Hospitality Industry Leaders Sound Alarm on Business Closures and Job Losses Due to Budget Measures
A letter addressed to Chancellor Rachel Reeves outlined the potential negative consequences of increasing employment costs on the sector. In the letter, hospitality sector leaders warned that changes to the employer National Insurance Contribution (NIC) threshold could result in business closures and job losses within a year if action is not taken.
The letter, supported by 209 hospitality businesses, urged Reeves to address the concerns raised. It highlighted that the current rate businesses pay for NIC on employees’ earnings above £9,100 a year is set to increase to 15 percent from April next year, with the threshold reduced to £5,000. Additionally, the employment allowance, which helps firms reduce their NI liability, will be increased from £5,000 to £10,500.
These changes are expected to impact part-time and lower-earning employees in high street venues, as well as the leisure and catering sectors, according to the letter. CEO of UKHospitality, Kate Nicholls, emphasized that without intervention, growth plans for many businesses could be jeopardized, potentially leading to closure for smaller venues.
The letter also proposed two key recommendations to mitigate the impact of the announced employer NIC changes. Firstly, the signatories suggested creating a new employer NICs band from £5,000 to £9,100 with a lower rate of 5 percent. Secondly, they recommended exempting lower band taxpayers working fewer than 20 hours per week to support part-time and lower-paid workers.
Recommendations
UKHospitality acknowledged the government’s aim to boost economic growth but emphasized that changes to NIC could have the opposite effect. The policy, as outlined in the letter, places a burden on businesses providing jobs while sparing firms that have used technology to reduce jobs.

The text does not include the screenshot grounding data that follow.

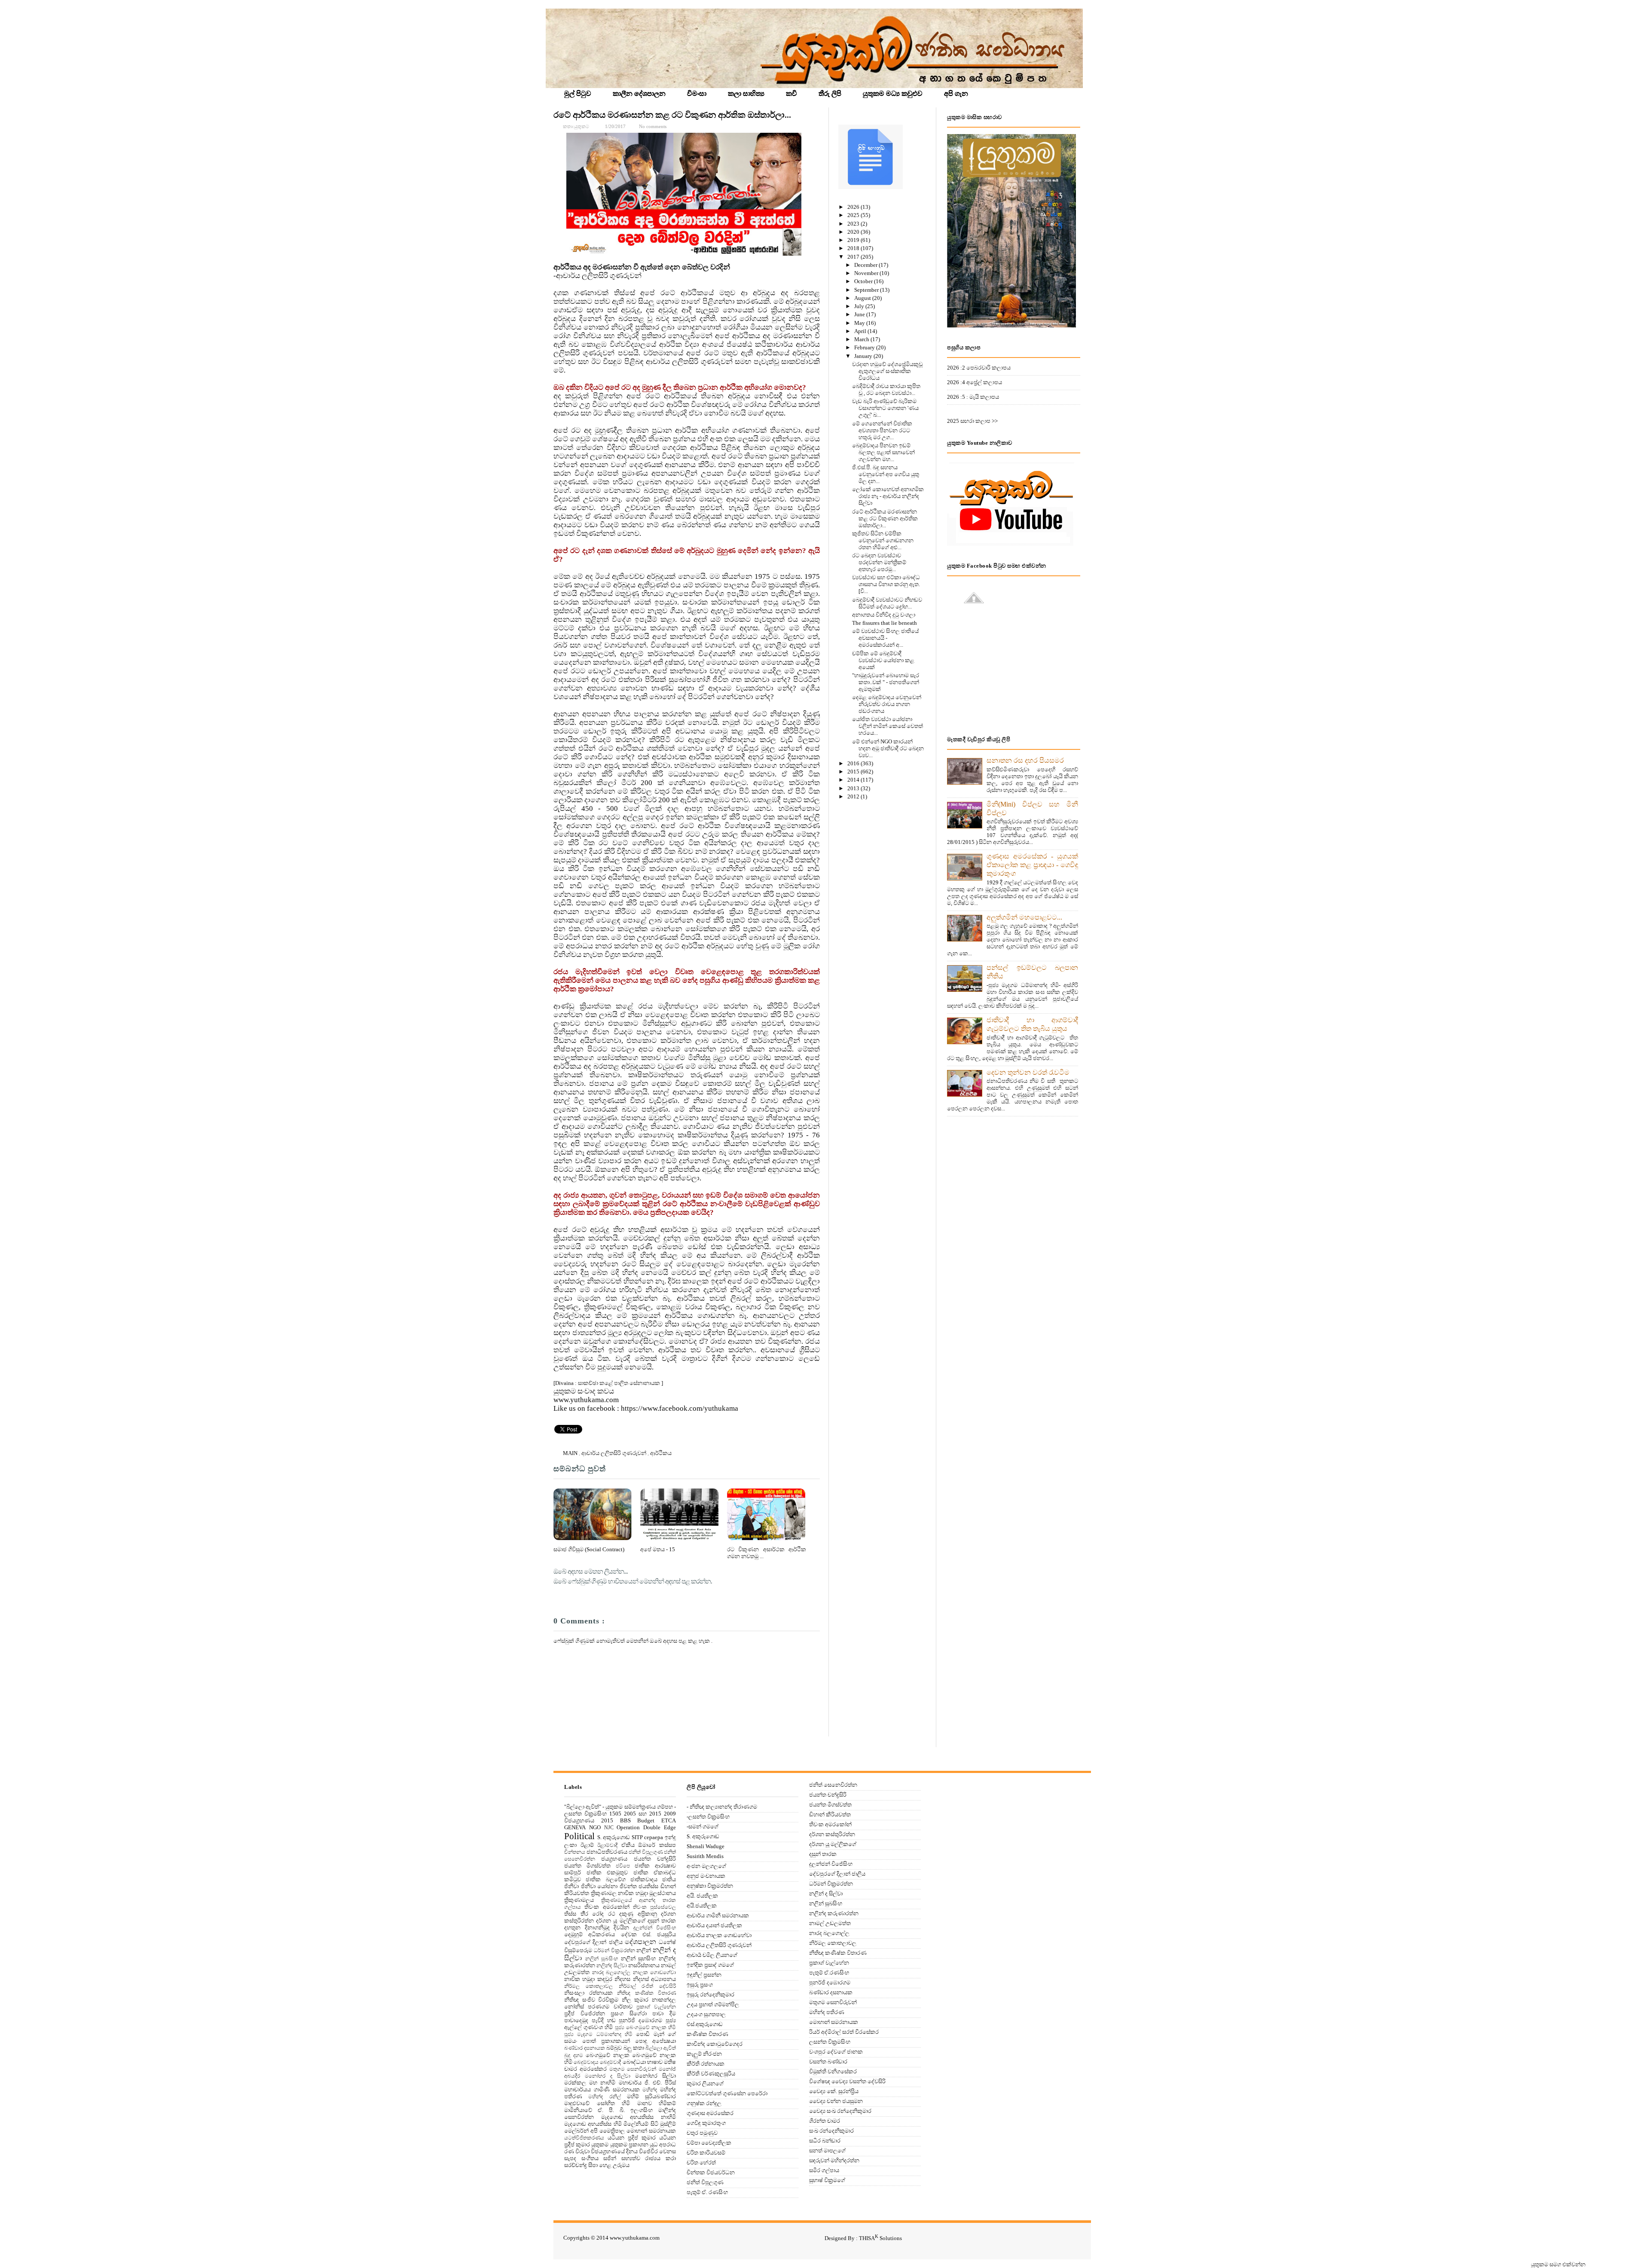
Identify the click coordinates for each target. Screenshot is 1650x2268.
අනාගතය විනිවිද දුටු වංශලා (883, 614)
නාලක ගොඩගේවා (654, 1972)
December (866, 265)
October (864, 281)
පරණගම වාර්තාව (610, 2006)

In response to the proposed increase in minimum wages next year, UKHospitality estimated that the hospitality sector would face an additional £3.4 billion in costs in April. Concerns were also raised about the impact on contract catering in vital public sector areas such as schools, hospitals, and prisons.
While Reeves defended the policy, suggesting that businesses could absorb the employer NIC increases through reduced profits or efficiency gains, feedback from the sector indicated that businesses would likely cut hours, scale back recruitment, and reduce staff due to the financial strain.
The trade body, supported by key industry leaders, recommended in-year mitigations to address the challenges posed by the employer NIC changes. Suggestions included bringing forward business rates reform to April 2025 or reversing the temporary increase in VAT from 17.5 to 20 percent.
The government’s planned business rates reform is scheduled for April 2026–27, with adjustments aimed at reducing rates for firms with a rateable value under £500,000. The last temporary increase in VAT to 20 percent took place in the 2010 Budget under George Osborne, with no changes announced in the latest Autumn Budget.